Ufficialmente, una nobildonna lucchese del XVII secolo: nata nel 1606, morta nel 1649 a causa di un incidente in carrozza. Una vita breve, collocata in un’epoca che conosceva bene il peso della morale, del giudizio e della paura del tempo che passa. Ma attorno a questo profilo ordinato si è stratificato qualcosa di ben più difficile da archiviare.
La leggenda parla di un patto con il Diavolo, di una carrozza infuocata, di una donna trascinata via dal Diavolo stesso per aver osato sfidare la propria mortalità. È una narrazione suggestiva, ma comoda: riduce tutto a una colpa, una punizione e una morale finale.
Eppure, quando si osservano le fonti con sguardo meno frettoloso, emergono dettagli che non si lasciano liquidare così facilmente.
Nei registri cittadini dell’epoca compaiono due anni di assenza, un vuoto temporale annotato senza spiegazioni. Al ritorno, Lucida riappare identica a se stessa, senza che il tempo abbia inciso sul suo volto o sul suo corpo. Più di un cronista parla di un cambiamento sottile, ma profondo: una calma innaturale, un distacco emotivo che non le era proprio in precedenza.
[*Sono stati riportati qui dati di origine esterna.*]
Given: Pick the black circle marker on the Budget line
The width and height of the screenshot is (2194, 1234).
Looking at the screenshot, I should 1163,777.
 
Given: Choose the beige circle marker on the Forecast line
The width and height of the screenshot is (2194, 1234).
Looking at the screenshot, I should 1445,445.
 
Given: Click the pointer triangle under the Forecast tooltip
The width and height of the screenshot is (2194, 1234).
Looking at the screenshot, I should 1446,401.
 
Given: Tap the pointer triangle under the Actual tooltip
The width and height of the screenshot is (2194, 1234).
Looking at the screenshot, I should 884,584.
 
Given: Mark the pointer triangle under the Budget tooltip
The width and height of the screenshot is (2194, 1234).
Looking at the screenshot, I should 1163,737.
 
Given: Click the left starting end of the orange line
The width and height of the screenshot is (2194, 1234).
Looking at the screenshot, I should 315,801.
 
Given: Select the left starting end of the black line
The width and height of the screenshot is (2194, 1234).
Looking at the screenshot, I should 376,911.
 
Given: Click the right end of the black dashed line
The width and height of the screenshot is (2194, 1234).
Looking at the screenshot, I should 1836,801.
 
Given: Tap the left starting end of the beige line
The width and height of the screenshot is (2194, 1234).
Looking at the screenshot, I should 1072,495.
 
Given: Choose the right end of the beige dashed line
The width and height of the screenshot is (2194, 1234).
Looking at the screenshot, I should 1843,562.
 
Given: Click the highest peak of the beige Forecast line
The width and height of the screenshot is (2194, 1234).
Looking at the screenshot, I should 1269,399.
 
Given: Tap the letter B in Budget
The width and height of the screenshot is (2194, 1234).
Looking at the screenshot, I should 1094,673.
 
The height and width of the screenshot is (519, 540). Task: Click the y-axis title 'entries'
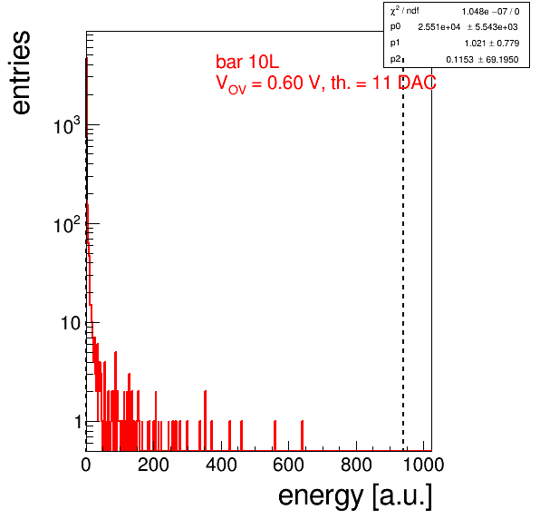tap(21, 73)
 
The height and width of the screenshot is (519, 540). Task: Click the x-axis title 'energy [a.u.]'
tap(355, 496)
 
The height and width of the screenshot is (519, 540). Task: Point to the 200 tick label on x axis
tap(153, 465)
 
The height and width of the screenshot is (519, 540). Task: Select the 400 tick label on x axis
tap(221, 465)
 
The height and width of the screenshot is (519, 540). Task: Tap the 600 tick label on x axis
tap(289, 465)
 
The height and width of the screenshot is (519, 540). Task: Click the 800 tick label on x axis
tap(356, 465)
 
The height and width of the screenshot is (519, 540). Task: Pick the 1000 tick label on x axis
tap(423, 465)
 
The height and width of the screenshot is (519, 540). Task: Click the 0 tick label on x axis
tap(86, 465)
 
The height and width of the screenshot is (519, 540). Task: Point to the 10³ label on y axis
tap(67, 125)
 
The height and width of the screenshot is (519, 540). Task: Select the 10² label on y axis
tap(67, 224)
Non è la giovinezza eterna a colpire, ma la discontinuità.
Abbiamo già parlato della Soglia, degli effetti che presumiamo il passaggio verso di essa porti con sé. Non un dono, ma una trasformazione. Chi la oltrepassa non diventa altro: diventa altrove.
Nei rituali europei del XVII secolo, soprattutto in quelli che mescolavano residui pagani, cristianesimo popolare e alchimia, ricorre spesso l’idea di una sospensione temporanea del tempo biologico. Non immortalità, ma persistenza. Un restare, mentre tutto il resto continua a muoversi.
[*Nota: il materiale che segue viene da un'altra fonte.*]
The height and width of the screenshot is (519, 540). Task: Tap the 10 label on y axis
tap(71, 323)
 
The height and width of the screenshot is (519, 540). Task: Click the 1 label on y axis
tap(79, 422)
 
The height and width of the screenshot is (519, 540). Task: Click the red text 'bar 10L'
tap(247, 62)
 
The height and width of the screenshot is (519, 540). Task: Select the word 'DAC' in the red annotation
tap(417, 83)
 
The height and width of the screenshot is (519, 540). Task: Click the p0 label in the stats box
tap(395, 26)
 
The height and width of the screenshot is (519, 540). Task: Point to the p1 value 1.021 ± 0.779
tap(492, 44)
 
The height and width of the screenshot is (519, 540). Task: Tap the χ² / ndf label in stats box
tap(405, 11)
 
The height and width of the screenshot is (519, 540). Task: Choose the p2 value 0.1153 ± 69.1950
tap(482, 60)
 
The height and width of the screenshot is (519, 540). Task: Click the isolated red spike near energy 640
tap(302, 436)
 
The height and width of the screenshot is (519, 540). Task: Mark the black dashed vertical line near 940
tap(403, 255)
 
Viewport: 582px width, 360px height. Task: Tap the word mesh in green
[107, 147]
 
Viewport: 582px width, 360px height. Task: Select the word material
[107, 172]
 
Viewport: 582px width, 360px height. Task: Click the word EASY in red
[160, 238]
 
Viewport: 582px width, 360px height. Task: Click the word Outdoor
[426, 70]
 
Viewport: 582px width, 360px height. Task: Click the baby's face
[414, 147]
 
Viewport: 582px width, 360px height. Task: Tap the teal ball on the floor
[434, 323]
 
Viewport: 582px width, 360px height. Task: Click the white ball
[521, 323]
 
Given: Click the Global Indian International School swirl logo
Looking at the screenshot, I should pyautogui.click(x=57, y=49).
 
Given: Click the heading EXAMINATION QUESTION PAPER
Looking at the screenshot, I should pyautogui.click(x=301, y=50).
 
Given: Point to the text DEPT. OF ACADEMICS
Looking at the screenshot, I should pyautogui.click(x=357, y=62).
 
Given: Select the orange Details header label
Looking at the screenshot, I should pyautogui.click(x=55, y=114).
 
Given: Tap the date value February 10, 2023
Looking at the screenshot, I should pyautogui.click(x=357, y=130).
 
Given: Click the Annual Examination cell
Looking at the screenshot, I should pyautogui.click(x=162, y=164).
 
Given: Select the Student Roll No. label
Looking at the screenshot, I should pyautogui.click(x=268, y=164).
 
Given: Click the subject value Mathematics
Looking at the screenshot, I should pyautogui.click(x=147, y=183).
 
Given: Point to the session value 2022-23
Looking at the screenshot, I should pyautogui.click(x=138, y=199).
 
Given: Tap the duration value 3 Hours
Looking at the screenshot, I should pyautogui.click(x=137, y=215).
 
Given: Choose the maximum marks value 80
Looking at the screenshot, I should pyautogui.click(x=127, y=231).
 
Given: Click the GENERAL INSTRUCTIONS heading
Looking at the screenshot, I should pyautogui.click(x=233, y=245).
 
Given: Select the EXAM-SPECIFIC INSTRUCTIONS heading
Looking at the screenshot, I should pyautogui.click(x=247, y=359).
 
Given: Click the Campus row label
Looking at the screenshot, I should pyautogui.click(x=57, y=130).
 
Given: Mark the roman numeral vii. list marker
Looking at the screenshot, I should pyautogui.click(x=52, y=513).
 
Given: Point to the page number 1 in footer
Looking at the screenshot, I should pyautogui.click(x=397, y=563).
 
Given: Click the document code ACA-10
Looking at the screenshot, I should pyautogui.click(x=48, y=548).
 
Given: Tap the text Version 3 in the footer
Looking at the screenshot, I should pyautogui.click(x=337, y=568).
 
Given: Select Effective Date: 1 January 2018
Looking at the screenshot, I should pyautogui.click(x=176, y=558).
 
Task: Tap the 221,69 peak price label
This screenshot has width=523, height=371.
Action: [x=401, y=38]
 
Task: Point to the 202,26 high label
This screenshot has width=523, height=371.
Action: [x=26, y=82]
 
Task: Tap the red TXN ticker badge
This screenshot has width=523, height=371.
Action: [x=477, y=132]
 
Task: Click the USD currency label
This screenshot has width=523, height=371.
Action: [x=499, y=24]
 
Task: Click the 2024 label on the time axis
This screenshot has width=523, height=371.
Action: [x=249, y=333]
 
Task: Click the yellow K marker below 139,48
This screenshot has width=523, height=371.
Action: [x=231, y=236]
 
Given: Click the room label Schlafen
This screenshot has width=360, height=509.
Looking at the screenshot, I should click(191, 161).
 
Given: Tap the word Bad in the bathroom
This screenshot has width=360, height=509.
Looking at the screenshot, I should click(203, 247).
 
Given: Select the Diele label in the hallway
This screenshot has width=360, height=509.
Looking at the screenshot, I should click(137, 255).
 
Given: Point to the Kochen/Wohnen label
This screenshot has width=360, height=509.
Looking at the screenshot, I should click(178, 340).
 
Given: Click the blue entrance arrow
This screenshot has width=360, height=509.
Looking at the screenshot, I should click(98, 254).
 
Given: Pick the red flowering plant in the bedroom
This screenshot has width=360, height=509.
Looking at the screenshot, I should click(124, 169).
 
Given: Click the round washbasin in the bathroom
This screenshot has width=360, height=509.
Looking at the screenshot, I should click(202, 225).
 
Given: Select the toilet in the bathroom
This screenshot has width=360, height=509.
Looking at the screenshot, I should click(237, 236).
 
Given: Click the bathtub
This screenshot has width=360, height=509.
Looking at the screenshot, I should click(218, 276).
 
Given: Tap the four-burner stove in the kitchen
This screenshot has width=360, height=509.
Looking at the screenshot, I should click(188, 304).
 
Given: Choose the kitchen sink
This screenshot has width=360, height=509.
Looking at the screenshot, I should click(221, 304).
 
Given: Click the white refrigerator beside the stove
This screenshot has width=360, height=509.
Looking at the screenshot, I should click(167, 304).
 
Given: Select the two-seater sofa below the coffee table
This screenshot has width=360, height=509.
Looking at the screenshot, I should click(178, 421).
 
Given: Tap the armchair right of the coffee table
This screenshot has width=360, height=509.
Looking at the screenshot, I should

È significativo che alcune formule e simboli riconducibili a questi rituali compaiano, in forma frammentaria, anche in documenti legati alla famiglia Mansi. Cerchi, geometrie imperfette, riferimenti alla “notte fuori dal tempo”. Tracce marginali, certo. Ma insistenti.
Ancora più inquietante è l’iconografia successiva. Nei dipinti attribuiti alla cerchia di Pietro Paolini, compaiono figure circolari e triadiche sullo sfondo, apparentemente decorative. Eppure, osservate con attenzione, richiamano diagrammi rituali molto più antichi: sigilli di separazione dell’anima, cerchi di rinnovamento, simboli di arresto del tempo.
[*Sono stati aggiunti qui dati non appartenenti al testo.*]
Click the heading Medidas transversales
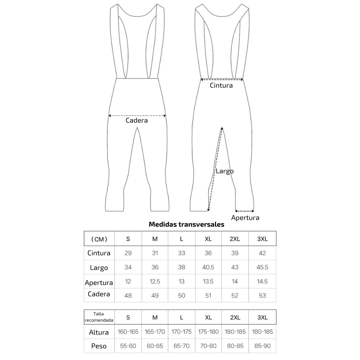pos(186,224)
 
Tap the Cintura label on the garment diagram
pos(221,85)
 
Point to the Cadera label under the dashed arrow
pos(137,120)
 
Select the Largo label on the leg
pos(225,171)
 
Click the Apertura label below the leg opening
pos(245,218)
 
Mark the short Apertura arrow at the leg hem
pos(245,211)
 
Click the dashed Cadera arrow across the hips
pos(137,116)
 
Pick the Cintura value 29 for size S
pos(128,253)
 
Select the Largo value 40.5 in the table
pos(208,267)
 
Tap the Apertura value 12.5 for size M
pos(155,281)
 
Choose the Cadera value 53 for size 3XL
pos(262,295)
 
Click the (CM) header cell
pos(99,239)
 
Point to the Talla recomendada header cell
pos(99,317)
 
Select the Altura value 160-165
pos(128,332)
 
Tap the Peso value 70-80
pos(208,346)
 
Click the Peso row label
pos(99,346)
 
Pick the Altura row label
pos(99,332)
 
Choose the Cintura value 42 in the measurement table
pos(262,253)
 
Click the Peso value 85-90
pos(262,346)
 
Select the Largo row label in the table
pos(99,268)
È come se la leggenda avesse riscritto anche l’immagine di Lucida Mansi.
E poi ci sono i luoghi.
Attorno ai boschi di Monsagrati, nei pressi di Pescaglia, le testimonianze di luci notturne, suoni anomali e segni nel terreno si ripetono da secoli. Nulla che possa essere definito “prova”, ma abbastanza da creare una continuità narrativa inquietante. La stessa zona in cui, secoli dopo, si sarebbe verificata un’altra sparizione. Un’altra assenza. Un altro ritorno che non torna del tutto.
Forse Lucida Mansi non era immortale, forse non aveva stretto alcun patto.
Forse aveva semplicemente trovato, o subìto, un modo per attraversare la Soglia e tornare indietro cambiata, fuori dal tempo comune.
E se è così, la domanda cruciale non è cosa le sia accaduto allora, ma è: cosa resta di chi attraversa e ritorna?
La Soglia non restituisce mai esattamente ciò che prende.
E alcune storie continuano a tornare perché non hanno ancora finito di attraversarci.